“What do people gain from all their labors”
Ecclesiastes 1:3
While working in Kenya, we could afford a houseworker. Not only could we afford it, it was expected. Mama Fulani faithfully helped me do those daily routines that needed to be done and her work freed me to teach women to be leaders. I never resented her salary and would have paid more if I could. The Teacher who wrote the book of Ecclesiastes supports his claim of the futility, the “vanity of vanities, the meaninglessness of life by pointing out what today we might call the “circles of life.”
Generations come and go v.4,
the sun runs its daily cycle v. 5,
and rivers flow to the sea that is never full v.7.
What’s the point of these cycles that are built into life? Are they meaningless?

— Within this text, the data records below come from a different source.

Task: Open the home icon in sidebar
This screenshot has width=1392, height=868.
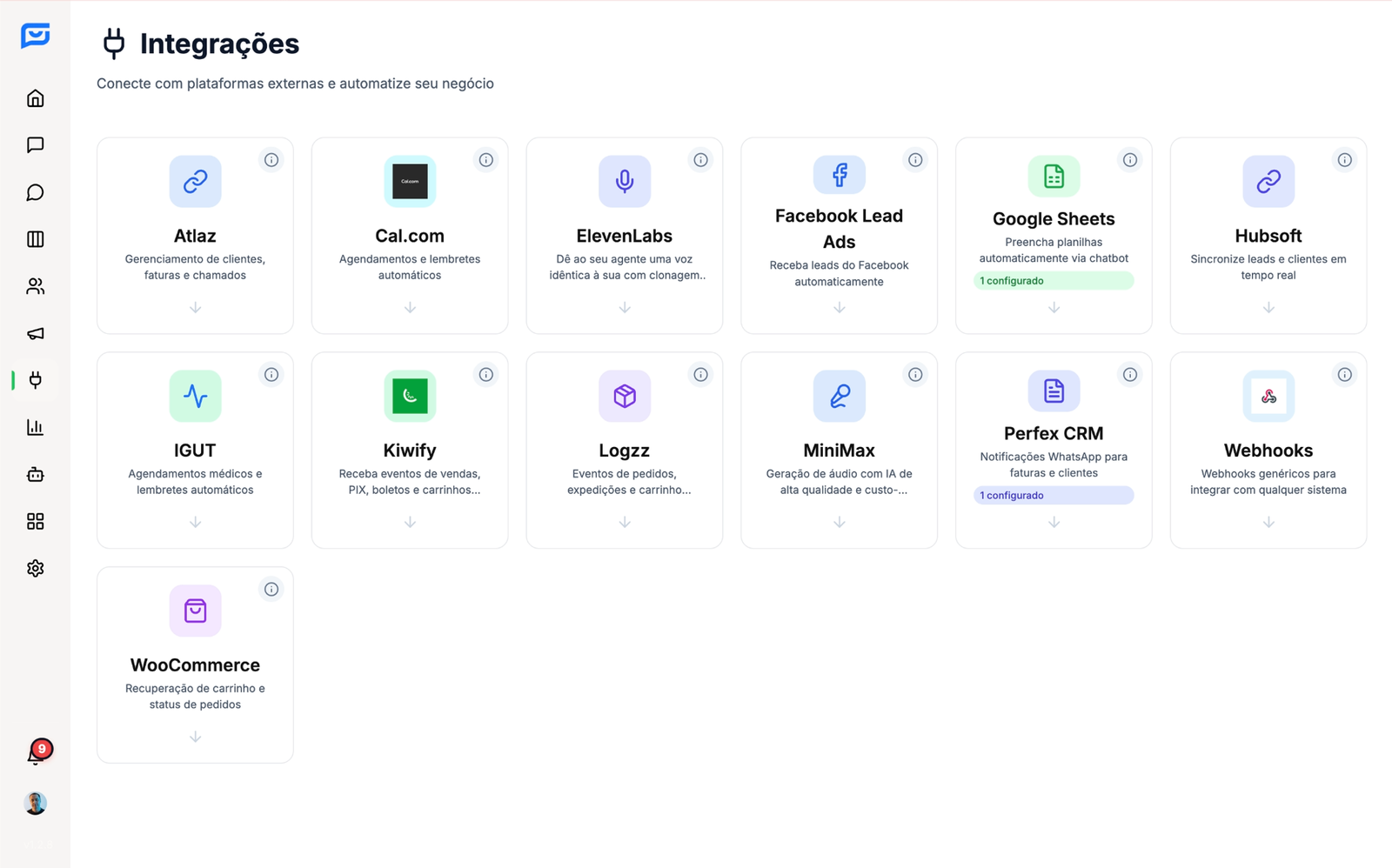Action: click(35, 98)
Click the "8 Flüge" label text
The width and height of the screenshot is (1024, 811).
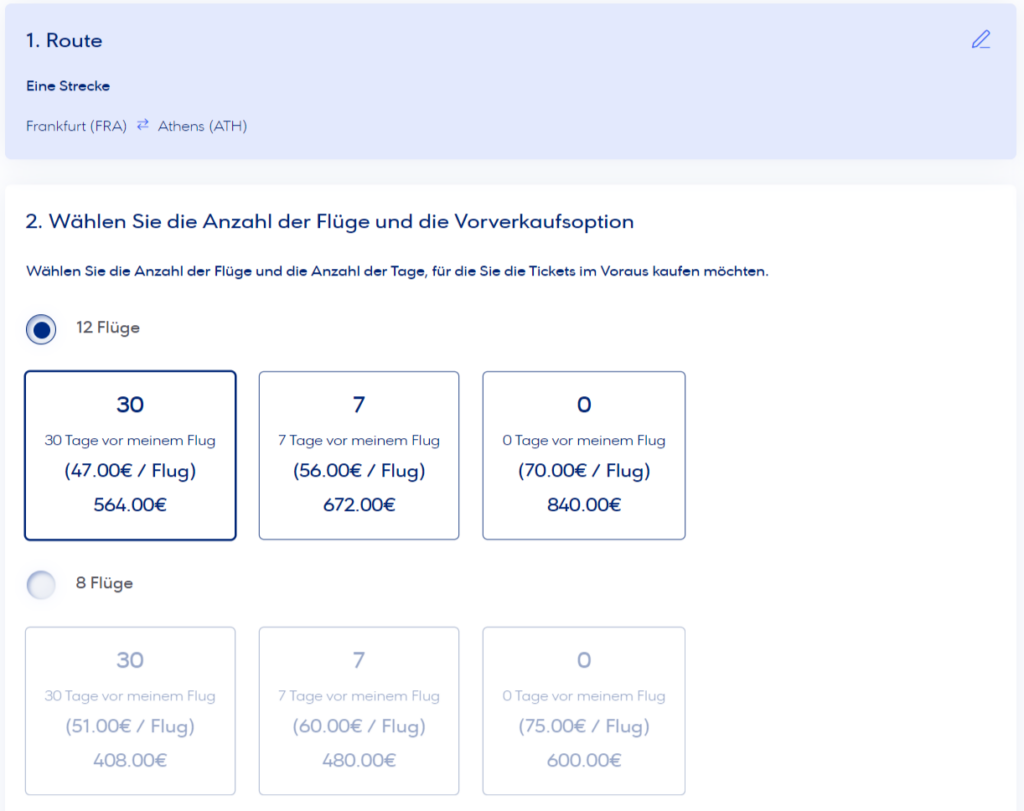pos(104,584)

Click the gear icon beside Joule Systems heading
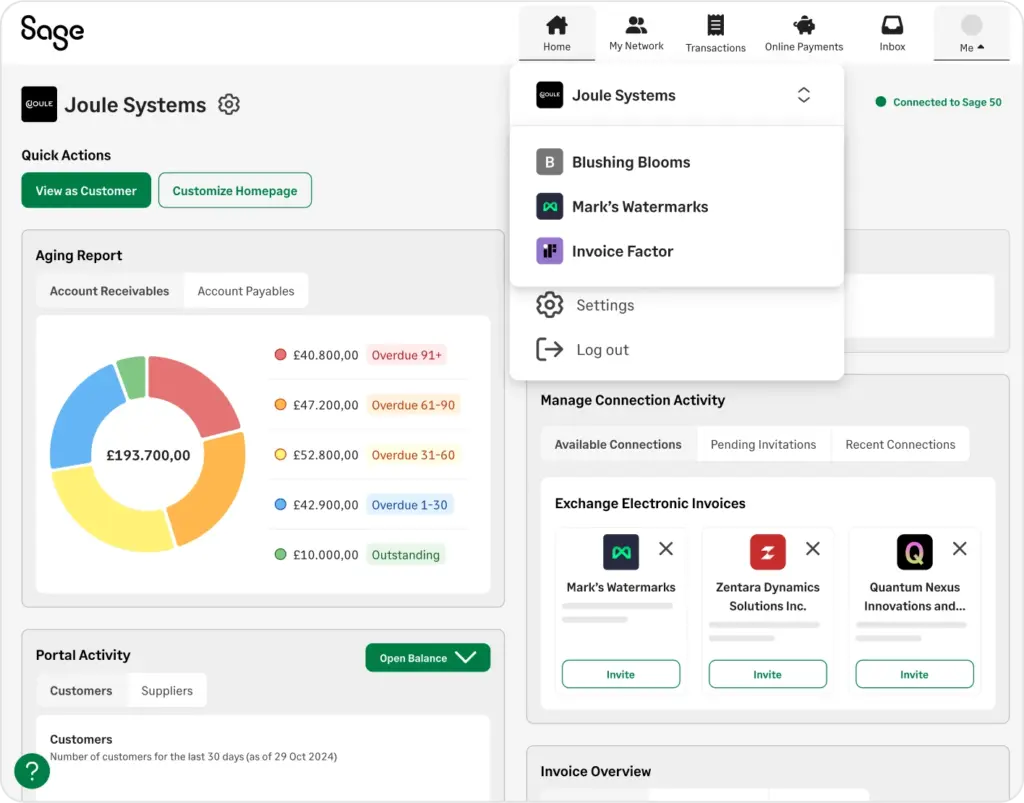tap(229, 104)

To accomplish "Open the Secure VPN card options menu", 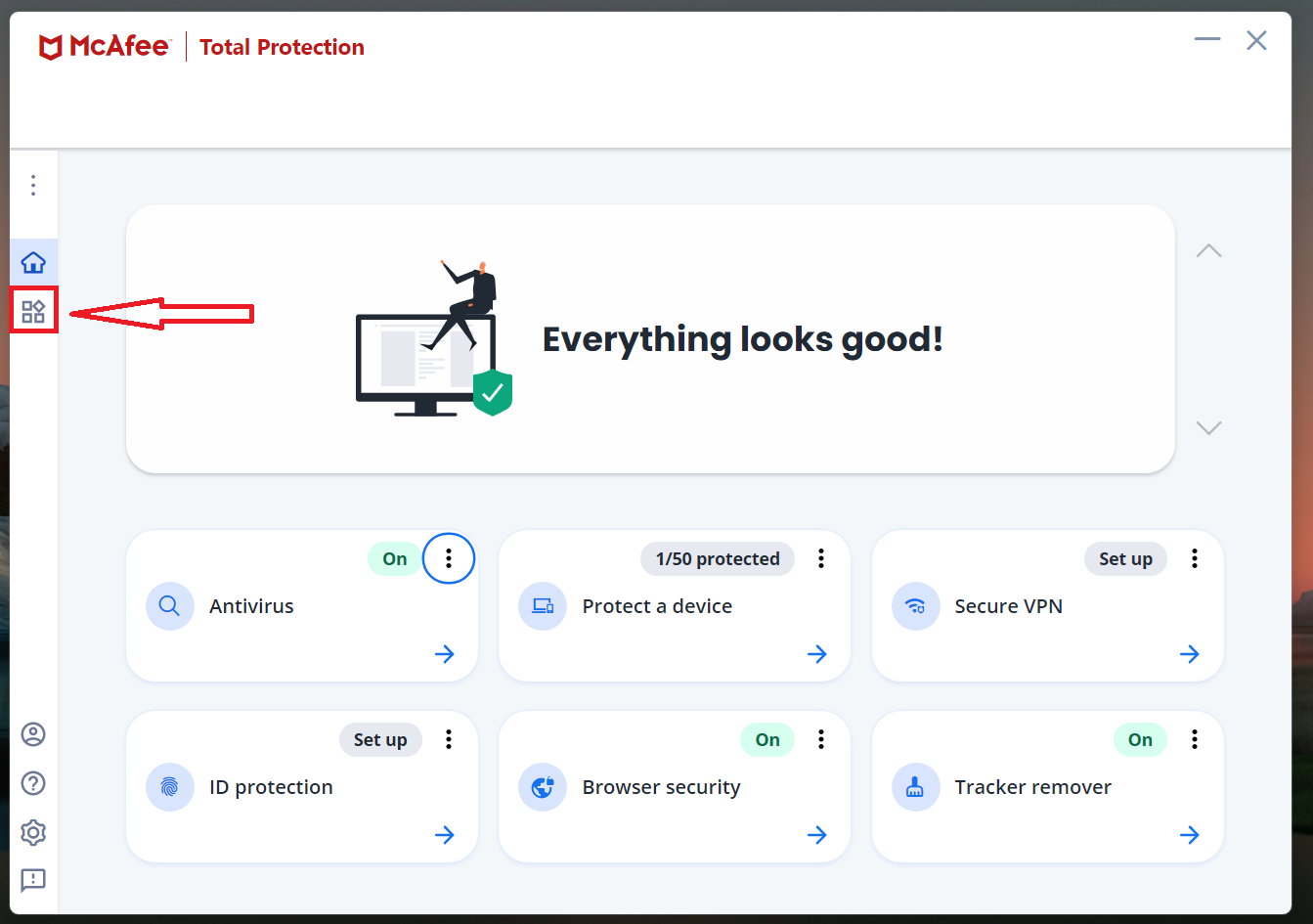I will 1194,558.
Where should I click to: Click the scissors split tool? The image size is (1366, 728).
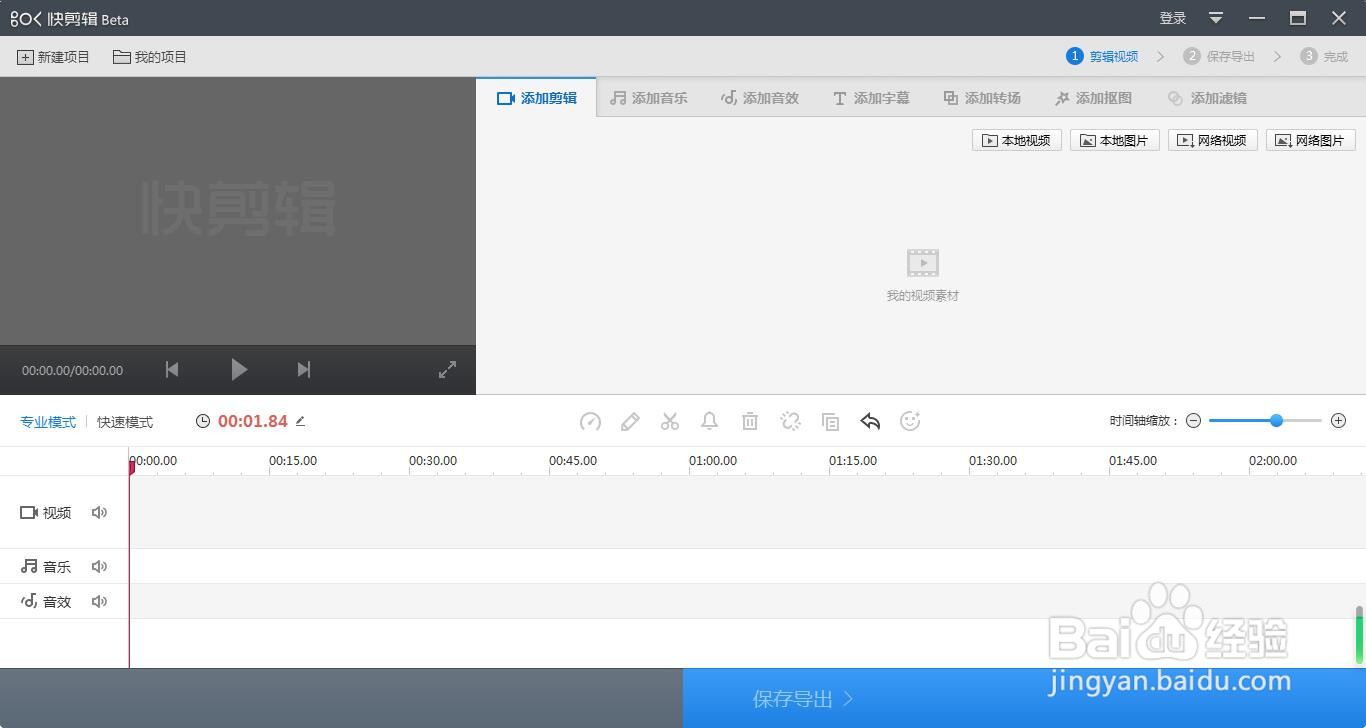tap(670, 421)
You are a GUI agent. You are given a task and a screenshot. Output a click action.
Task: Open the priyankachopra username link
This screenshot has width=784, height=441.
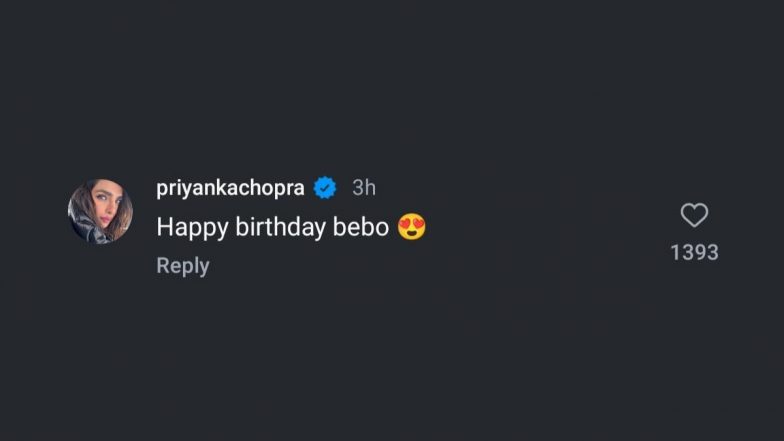click(231, 187)
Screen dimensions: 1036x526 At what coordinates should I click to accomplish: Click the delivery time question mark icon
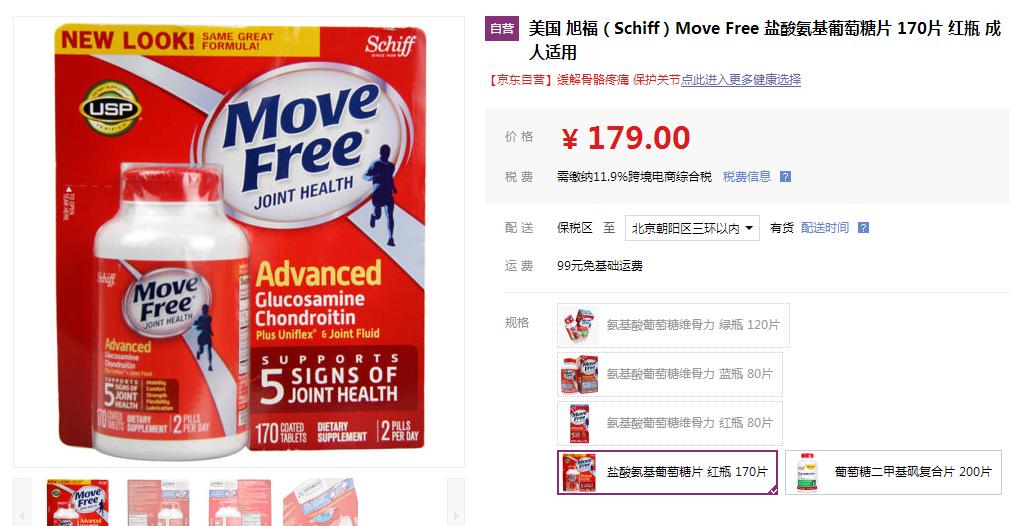pos(863,228)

My first thought was that these routine, predictable cycles in life create a structure on which we hang our lives. As Tevy says in the opening of Fiddler on the Roof, traditions tell us who we are and what God expects of us. I highly recommend the little book Liturgy of the Ordinary by Tish Harrison Warren. The first chapter talks about the routine of making your bed when you get up in the morning. That routine starts your day with successfully finishing a simple task. You have put something in order.
So how do routines, those backdrops of our lives become rituals, the backdrops for God’s hand supporting our lives? A friend referred me to Psalm 19:1-4
“The heavens declare the glory of God, the skies proclaim the work of his hands. Day after day they pour forth speech; night after night they reveal knowledge. They have no speech, they use no words; no sound is heard from them. Yet their voice goes out into all the earth, their words to the end of the world.”
We pondered if when a routine is infused with the awareness of God’s presence, it becomes a ritual that draws us to God. Whether we practice Tai Chi with the sunrise or do morning devotions in our favorite chair, we recognize that the sunrise is God saying, “Good morning.” The cycles of life can be meaningless routines we go through each day to deal with life’s challenges or when infused with the awareness that God is with us, they become rituals that change meaninglessness to meaning and purpose.
Pick one of those daily tasks, one of those circles of life, that can speak to you about God’s presence and loving concern. For example, I thought of taking out the trash on Tuesday morning. God wants to get rid of the trash in my life! Thank you, Lord. May that awareness transform meaninglessness and routine into ritual, meaning, blessing.